## [What this task involves]
Please quote all of the records below line by line, changing nothing.

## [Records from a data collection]
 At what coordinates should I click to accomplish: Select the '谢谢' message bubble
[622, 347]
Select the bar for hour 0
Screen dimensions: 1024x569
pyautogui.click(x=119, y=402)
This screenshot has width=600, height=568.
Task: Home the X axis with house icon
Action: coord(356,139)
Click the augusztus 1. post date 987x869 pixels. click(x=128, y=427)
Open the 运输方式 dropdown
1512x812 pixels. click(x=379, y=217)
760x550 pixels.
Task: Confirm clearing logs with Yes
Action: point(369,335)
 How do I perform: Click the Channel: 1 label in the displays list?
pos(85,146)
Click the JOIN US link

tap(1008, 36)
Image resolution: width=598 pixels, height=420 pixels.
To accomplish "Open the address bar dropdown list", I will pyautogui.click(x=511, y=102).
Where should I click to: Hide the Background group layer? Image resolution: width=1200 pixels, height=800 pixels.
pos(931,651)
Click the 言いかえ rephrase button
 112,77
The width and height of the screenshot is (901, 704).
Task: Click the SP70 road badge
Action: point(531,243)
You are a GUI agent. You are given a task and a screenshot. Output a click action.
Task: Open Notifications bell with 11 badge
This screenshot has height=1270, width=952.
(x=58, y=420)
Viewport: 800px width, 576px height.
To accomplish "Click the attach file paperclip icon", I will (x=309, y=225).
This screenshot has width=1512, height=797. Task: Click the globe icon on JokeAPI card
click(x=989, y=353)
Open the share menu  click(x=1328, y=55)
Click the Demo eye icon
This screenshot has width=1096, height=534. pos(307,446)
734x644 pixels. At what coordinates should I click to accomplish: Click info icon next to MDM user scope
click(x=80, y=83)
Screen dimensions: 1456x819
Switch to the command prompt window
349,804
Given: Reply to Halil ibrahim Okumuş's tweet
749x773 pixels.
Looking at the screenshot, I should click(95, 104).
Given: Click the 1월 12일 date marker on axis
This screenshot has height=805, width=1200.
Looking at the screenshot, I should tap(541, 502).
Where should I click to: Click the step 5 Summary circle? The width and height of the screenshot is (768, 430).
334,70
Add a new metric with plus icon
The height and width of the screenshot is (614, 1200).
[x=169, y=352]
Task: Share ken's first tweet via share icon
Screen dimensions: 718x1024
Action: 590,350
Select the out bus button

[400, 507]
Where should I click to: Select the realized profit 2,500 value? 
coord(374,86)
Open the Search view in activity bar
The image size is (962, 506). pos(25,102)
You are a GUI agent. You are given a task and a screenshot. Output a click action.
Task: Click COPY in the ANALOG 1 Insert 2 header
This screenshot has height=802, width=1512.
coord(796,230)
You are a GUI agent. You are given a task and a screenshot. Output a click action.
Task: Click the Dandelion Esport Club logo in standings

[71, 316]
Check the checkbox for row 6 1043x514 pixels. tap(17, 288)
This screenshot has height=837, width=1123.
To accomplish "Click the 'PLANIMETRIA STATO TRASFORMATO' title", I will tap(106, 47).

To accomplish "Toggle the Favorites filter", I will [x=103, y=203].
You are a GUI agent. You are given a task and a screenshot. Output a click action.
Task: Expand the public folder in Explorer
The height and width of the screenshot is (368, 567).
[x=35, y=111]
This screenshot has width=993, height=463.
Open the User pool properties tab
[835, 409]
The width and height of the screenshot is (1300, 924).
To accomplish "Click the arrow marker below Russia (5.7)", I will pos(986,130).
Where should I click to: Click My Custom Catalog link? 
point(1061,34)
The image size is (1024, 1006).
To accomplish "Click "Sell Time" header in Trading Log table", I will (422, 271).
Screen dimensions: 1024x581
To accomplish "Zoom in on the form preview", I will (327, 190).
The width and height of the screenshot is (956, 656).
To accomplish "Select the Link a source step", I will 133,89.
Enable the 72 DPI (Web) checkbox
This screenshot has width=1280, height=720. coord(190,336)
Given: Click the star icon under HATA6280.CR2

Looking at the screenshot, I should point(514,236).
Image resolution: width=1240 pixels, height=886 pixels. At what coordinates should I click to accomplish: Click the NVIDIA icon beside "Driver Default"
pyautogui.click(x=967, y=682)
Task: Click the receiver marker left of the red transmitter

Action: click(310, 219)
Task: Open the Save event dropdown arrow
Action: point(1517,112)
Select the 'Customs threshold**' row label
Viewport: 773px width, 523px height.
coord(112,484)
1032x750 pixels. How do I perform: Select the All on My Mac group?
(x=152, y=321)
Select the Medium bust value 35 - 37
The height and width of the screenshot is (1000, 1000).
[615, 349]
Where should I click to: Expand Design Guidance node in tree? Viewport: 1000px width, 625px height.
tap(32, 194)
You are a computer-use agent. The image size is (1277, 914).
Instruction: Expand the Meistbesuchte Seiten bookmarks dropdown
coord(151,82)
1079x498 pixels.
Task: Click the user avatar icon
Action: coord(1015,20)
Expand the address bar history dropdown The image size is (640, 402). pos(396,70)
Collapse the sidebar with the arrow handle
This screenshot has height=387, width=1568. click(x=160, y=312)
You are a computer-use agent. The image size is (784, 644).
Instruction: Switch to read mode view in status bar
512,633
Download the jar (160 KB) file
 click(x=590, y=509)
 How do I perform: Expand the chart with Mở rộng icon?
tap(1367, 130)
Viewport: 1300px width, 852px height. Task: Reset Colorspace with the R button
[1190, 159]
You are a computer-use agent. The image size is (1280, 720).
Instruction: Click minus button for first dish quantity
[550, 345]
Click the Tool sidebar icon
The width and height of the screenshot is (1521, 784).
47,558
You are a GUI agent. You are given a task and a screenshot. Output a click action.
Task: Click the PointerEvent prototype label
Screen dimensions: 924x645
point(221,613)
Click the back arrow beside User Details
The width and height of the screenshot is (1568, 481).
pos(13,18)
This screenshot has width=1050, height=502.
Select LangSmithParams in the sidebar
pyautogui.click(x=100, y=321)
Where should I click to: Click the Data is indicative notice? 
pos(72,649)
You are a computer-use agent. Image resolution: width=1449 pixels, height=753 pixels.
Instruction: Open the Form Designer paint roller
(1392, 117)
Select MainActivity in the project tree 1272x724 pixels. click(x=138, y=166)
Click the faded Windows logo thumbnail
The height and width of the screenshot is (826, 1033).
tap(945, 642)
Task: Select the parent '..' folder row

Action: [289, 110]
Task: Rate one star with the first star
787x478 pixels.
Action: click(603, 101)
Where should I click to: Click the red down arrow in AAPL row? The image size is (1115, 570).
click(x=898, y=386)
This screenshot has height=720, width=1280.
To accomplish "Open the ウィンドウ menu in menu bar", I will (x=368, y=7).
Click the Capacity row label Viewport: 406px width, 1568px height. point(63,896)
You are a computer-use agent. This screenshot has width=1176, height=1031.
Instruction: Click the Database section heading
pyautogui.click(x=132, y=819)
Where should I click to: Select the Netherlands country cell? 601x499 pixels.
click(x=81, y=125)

## [Result of this exercise]
 At what coordinates should I click to accomplish: Select the '谢谢' message bubble
[622, 347]
Select the bar for hour 0
Screen dimensions: 1024x569
pyautogui.click(x=119, y=402)
This screenshot has width=600, height=568.
Task: Home the X axis with house icon
Action: coord(356,139)
Click the augusztus 1. post date 987x869 pixels. click(x=128, y=427)
Open the 运输方式 dropdown
1512x812 pixels. click(x=379, y=217)
760x550 pixels.
Task: Confirm clearing logs with Yes
Action: point(369,335)
 How do I perform: Click the Channel: 1 label in the displays list?
pos(85,146)
Click the JOIN US link

tap(1008, 36)
Image resolution: width=598 pixels, height=420 pixels.
To accomplish "Open the address bar dropdown list", I will pyautogui.click(x=511, y=102).
Where should I click to: Hide the Background group layer? Image resolution: width=1200 pixels, height=800 pixels.
pos(931,651)
Click the 言いかえ rephrase button
 112,77
The width and height of the screenshot is (901, 704).
Task: Click the SP70 road badge
Action: point(531,243)
You are a GUI agent. You are given a task and a screenshot. Output a click action.
Task: Open Notifications bell with 11 badge
This screenshot has height=1270, width=952.
(x=58, y=420)
Viewport: 800px width, 576px height.
To accomplish "Click the attach file paperclip icon", I will (x=309, y=225).
This screenshot has width=1512, height=797. Task: Click the globe icon on JokeAPI card
click(x=989, y=353)
Open the share menu  click(x=1328, y=55)
Click the Demo eye icon
This screenshot has width=1096, height=534. pos(307,446)
734x644 pixels. At what coordinates should I click to accomplish: Click info icon next to MDM user scope
click(x=80, y=83)
Screen dimensions: 1456x819
Switch to the command prompt window
349,804
Given: Reply to Halil ibrahim Okumuş's tweet
749x773 pixels.
Looking at the screenshot, I should click(95, 104).
Given: Click the 1월 12일 date marker on axis
This screenshot has height=805, width=1200.
Looking at the screenshot, I should tap(541, 502).
Where should I click to: Click the step 5 Summary circle? The width and height of the screenshot is (768, 430).
334,70
Add a new metric with plus icon
The height and width of the screenshot is (614, 1200).
[x=169, y=352]
Task: Share ken's first tweet via share icon
Screen dimensions: 718x1024
Action: 590,350
Select the out bus button

[400, 507]
Where should I click to: Select the realized profit 2,500 value? 
coord(374,86)
Open the Search view in activity bar
The image size is (962, 506). pos(25,102)
You are a GUI agent. You are given a task and a screenshot. Output a click action.
Task: Click COPY in the ANALOG 1 Insert 2 header
This screenshot has height=802, width=1512.
coord(796,230)
You are a GUI agent. You are given a task and a screenshot. Output a click action.
Task: Click the Dandelion Esport Club logo in standings

[71, 316]
Check the checkbox for row 6 1043x514 pixels. tap(17, 288)
This screenshot has height=837, width=1123.
To accomplish "Click the 'PLANIMETRIA STATO TRASFORMATO' title", I will tap(106, 47).

To accomplish "Toggle the Favorites filter", I will [x=103, y=203].
You are a GUI agent. You are given a task and a screenshot. Output a click action.
Task: Expand the public folder in Explorer
The height and width of the screenshot is (368, 567).
[x=35, y=111]
This screenshot has width=993, height=463.
Open the User pool properties tab
[835, 409]
The width and height of the screenshot is (1300, 924).
To accomplish "Click the arrow marker below Russia (5.7)", I will pos(986,130).
Where should I click to: Click My Custom Catalog link? 
point(1061,34)
The image size is (1024, 1006).
To accomplish "Click "Sell Time" header in Trading Log table", I will (422, 271).
Screen dimensions: 1024x581
To accomplish "Zoom in on the form preview", I will (327, 190).
The width and height of the screenshot is (956, 656).
To accomplish "Select the Link a source step", I will 133,89.
Enable the 72 DPI (Web) checkbox
This screenshot has width=1280, height=720. coord(190,336)
Given: Click the star icon under HATA6280.CR2

Looking at the screenshot, I should point(514,236).
Image resolution: width=1240 pixels, height=886 pixels. At what coordinates should I click to accomplish: Click the NVIDIA icon beside "Driver Default"
pyautogui.click(x=967, y=682)
Task: Click the receiver marker left of the red transmitter

Action: click(310, 219)
Task: Open the Save event dropdown arrow
Action: point(1517,112)
Select the 'Customs threshold**' row label
Viewport: 773px width, 523px height.
coord(112,484)
1032x750 pixels. How do I perform: Select the All on My Mac group?
(x=152, y=321)
Select the Medium bust value 35 - 37
The height and width of the screenshot is (1000, 1000).
[615, 349]
Where should I click to: Expand Design Guidance node in tree? Viewport: 1000px width, 625px height.
tap(32, 194)
You are a computer-use agent. The image size is (1277, 914).
Instruction: Expand the Meistbesuchte Seiten bookmarks dropdown
coord(151,82)
1079x498 pixels.
Task: Click the user avatar icon
Action: coord(1015,20)
Expand the address bar history dropdown The image size is (640, 402). pos(396,70)
Collapse the sidebar with the arrow handle
This screenshot has height=387, width=1568. click(x=160, y=312)
You are a computer-use agent. The image size is (784, 644).
Instruction: Switch to read mode view in status bar
512,633
Download the jar (160 KB) file
 click(x=590, y=509)
 How do I perform: Expand the chart with Mở rộng icon?
tap(1367, 130)
Viewport: 1300px width, 852px height. Task: Reset Colorspace with the R button
[1190, 159]
You are a computer-use agent. The image size is (1280, 720).
Instruction: Click minus button for first dish quantity
[550, 345]
Click the Tool sidebar icon
The width and height of the screenshot is (1521, 784).
47,558
You are a GUI agent. You are given a task and a screenshot. Output a click action.
Task: Click the PointerEvent prototype label
Screen dimensions: 924x645
point(221,613)
Click the back arrow beside User Details
The width and height of the screenshot is (1568, 481).
pos(13,18)
This screenshot has width=1050, height=502.
Select LangSmithParams in the sidebar
pyautogui.click(x=100, y=321)
Where should I click to: Click the Data is indicative notice? 
pos(72,649)
You are a computer-use agent. Image resolution: width=1449 pixels, height=753 pixels.
Instruction: Open the Form Designer paint roller
(1392, 117)
Select MainActivity in the project tree 1272x724 pixels. click(x=138, y=166)
Click the faded Windows logo thumbnail
The height and width of the screenshot is (826, 1033).
tap(945, 642)
Task: Select the parent '..' folder row

Action: [289, 110]
Task: Rate one star with the first star
787x478 pixels.
Action: click(603, 101)
Where should I click to: Click the red down arrow in AAPL row? The image size is (1115, 570).
click(x=898, y=386)
This screenshot has height=720, width=1280.
To accomplish "Open the ウィンドウ menu in menu bar", I will (x=368, y=7).
Click the Capacity row label Viewport: 406px width, 1568px height. point(63,896)
You are a computer-use agent. This screenshot has width=1176, height=1031.
Instruction: Click the Database section heading
pyautogui.click(x=132, y=819)
Where should I click to: Select the Netherlands country cell? 601x499 pixels.
click(x=81, y=125)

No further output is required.